* **Provided data**
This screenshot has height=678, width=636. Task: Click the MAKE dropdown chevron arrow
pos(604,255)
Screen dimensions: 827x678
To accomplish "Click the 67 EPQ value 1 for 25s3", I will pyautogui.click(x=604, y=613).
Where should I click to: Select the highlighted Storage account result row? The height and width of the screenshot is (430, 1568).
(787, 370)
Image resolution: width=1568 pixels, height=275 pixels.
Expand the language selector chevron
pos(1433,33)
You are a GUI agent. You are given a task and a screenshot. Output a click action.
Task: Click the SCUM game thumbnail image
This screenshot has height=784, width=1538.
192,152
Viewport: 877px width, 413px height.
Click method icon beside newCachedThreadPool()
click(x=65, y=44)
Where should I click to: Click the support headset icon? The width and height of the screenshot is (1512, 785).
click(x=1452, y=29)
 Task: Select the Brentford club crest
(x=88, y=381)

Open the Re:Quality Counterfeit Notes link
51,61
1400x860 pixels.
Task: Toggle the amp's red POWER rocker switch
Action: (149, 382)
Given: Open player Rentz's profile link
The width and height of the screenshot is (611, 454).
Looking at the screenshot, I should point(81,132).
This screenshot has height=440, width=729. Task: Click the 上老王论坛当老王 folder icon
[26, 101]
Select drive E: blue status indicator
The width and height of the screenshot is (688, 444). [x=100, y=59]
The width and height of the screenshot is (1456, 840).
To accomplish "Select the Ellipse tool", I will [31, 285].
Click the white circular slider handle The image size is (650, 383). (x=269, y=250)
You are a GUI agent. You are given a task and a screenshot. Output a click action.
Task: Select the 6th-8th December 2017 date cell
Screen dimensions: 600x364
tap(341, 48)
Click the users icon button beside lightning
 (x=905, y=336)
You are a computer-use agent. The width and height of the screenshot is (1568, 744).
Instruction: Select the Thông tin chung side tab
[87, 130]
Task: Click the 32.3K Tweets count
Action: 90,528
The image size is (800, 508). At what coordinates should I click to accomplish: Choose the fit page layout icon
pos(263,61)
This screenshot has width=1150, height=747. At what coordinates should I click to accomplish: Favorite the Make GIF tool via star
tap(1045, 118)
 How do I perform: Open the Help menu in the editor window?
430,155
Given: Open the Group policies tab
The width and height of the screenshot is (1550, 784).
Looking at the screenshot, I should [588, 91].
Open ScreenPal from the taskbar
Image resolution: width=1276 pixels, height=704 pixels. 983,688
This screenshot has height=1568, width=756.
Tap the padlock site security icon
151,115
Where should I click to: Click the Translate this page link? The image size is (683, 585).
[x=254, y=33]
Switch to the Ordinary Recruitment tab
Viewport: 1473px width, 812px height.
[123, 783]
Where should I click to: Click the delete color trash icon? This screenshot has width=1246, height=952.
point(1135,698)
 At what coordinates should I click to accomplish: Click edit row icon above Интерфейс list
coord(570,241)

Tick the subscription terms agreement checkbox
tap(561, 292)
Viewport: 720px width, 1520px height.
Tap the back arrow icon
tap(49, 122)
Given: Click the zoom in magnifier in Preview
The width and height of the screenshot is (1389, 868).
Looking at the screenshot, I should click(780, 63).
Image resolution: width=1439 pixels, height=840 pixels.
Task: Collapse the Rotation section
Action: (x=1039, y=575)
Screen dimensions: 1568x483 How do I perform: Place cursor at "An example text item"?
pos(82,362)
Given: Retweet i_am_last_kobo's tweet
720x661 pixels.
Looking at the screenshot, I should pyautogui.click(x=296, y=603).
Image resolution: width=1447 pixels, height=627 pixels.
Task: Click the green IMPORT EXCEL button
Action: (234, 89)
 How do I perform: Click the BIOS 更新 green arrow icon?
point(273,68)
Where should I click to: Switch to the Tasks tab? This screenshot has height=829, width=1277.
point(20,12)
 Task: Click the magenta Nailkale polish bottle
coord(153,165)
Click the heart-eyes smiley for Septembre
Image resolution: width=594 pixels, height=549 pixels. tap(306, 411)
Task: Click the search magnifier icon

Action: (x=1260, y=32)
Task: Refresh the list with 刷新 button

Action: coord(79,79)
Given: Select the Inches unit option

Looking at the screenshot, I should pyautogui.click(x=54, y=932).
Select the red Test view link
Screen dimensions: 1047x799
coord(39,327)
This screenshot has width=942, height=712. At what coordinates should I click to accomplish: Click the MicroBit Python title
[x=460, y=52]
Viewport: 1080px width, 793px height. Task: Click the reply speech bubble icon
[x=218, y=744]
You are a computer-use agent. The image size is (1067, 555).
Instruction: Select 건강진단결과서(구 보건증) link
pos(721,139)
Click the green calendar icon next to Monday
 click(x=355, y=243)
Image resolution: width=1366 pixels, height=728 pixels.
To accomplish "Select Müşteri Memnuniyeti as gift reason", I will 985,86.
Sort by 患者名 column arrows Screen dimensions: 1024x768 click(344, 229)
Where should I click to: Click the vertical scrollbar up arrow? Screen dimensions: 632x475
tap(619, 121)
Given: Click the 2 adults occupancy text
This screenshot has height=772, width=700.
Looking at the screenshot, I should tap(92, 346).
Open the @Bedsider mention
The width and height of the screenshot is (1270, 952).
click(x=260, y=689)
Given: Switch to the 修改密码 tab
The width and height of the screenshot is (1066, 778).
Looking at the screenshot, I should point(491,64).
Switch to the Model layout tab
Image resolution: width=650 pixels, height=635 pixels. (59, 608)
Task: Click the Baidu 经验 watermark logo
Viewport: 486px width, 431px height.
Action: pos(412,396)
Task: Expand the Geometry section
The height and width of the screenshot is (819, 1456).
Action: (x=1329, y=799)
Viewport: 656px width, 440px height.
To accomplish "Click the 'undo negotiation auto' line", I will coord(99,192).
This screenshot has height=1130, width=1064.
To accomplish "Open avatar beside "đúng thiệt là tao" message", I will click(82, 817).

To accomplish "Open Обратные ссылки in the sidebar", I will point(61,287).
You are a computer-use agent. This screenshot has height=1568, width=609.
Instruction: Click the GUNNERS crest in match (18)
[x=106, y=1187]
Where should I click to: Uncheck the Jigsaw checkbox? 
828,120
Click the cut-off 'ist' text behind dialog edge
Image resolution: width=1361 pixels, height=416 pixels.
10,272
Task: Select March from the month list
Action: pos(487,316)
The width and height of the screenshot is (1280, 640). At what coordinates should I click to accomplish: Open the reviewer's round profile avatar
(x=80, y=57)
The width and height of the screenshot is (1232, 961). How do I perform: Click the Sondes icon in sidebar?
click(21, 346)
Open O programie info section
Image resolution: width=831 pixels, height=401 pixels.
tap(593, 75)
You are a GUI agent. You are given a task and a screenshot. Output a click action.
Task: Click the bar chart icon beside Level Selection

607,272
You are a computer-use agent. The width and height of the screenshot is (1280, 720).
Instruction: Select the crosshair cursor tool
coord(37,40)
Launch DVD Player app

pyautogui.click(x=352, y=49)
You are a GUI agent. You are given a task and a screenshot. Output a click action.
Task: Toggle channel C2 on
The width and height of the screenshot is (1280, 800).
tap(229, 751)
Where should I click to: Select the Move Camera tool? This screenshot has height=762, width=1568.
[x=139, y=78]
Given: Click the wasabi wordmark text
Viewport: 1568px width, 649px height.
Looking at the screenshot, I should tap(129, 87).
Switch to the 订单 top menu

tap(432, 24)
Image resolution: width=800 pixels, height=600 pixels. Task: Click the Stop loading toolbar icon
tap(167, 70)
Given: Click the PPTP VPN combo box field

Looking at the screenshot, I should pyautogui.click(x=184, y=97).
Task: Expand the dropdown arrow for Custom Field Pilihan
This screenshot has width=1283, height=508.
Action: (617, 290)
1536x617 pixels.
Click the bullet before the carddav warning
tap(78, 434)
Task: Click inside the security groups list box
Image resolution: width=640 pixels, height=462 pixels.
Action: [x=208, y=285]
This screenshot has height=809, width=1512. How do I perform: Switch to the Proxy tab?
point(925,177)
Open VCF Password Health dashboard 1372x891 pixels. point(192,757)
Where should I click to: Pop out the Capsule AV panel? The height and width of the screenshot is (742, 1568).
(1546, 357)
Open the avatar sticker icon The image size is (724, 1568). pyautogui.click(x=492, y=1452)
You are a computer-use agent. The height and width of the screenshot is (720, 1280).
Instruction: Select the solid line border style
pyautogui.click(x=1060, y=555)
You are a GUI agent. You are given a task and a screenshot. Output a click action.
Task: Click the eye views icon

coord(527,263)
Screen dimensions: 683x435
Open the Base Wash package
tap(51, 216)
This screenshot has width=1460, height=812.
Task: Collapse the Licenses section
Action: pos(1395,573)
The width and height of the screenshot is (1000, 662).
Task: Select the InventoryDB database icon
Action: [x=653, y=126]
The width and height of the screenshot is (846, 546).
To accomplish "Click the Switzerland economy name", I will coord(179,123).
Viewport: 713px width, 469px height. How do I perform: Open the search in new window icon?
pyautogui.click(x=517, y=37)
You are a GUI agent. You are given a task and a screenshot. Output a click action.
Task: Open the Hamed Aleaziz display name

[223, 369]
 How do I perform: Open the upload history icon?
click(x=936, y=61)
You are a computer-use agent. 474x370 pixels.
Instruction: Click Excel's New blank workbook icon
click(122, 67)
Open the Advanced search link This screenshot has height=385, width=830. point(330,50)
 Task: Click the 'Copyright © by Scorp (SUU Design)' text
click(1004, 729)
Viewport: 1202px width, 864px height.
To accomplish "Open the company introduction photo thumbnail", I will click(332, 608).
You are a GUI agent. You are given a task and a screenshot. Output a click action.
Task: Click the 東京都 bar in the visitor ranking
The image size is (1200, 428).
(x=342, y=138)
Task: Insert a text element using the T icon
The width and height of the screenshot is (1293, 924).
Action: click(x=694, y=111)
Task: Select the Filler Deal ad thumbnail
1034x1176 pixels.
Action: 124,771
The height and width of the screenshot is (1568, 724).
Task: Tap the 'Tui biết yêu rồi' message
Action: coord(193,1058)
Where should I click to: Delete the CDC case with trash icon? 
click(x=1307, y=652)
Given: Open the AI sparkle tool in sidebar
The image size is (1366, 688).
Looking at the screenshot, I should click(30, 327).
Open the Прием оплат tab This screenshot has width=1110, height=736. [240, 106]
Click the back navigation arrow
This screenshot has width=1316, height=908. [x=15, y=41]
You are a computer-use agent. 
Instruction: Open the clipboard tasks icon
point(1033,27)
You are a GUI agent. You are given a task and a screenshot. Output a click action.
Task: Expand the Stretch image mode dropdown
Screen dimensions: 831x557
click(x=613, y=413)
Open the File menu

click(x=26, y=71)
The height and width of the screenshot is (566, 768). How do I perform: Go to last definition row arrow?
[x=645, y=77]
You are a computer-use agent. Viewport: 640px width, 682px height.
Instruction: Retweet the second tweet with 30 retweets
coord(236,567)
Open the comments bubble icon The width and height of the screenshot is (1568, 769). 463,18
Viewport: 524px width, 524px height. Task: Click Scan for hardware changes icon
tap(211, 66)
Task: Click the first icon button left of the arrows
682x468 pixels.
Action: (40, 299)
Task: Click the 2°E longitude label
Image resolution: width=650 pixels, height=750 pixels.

* **Written exercise**
Reproduce, word for word, every line of the entries from the one containing "Viewport: 524px width, 524px" down to the final line above, including both.

* **Finished answer**
Viewport: 524px width, 524px height. Task: Click Scan for hardware changes icon
tap(211, 66)
Task: Click the first icon button left of the arrows
682x468 pixels.
Action: (40, 299)
Task: Click the 2°E longitude label
Image resolution: width=650 pixels, height=750 pixels.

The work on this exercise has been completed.